* Start Available data *
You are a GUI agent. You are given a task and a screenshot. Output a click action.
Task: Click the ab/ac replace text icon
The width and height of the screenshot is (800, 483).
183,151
* End Available data *
* Start Available data *
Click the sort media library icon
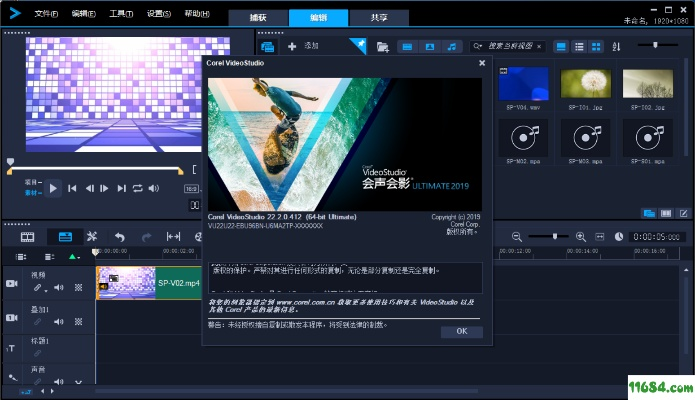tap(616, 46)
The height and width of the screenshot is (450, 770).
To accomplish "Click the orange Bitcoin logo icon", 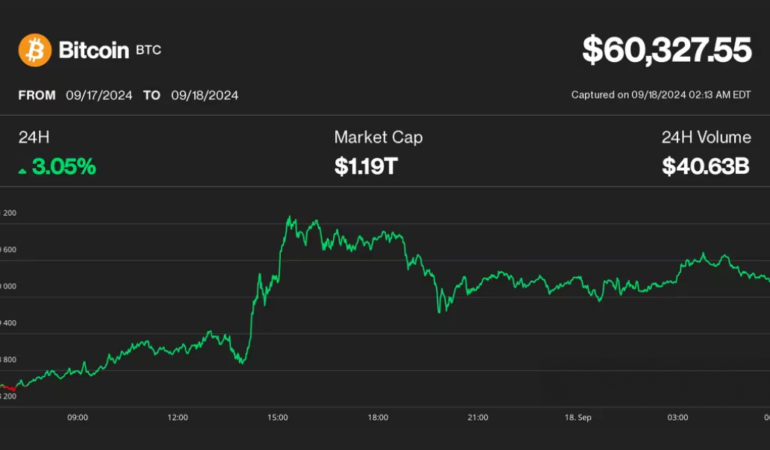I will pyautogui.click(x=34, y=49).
* End Available data *
* Start Available data *
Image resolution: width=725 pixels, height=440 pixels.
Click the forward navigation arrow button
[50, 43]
* End Available data *
◆ **What you have to do**: Count the lines in the material above that contain the string "screenshot", matching case exactly. Reply with the number alone.

◆ **Output for this exercise**: 3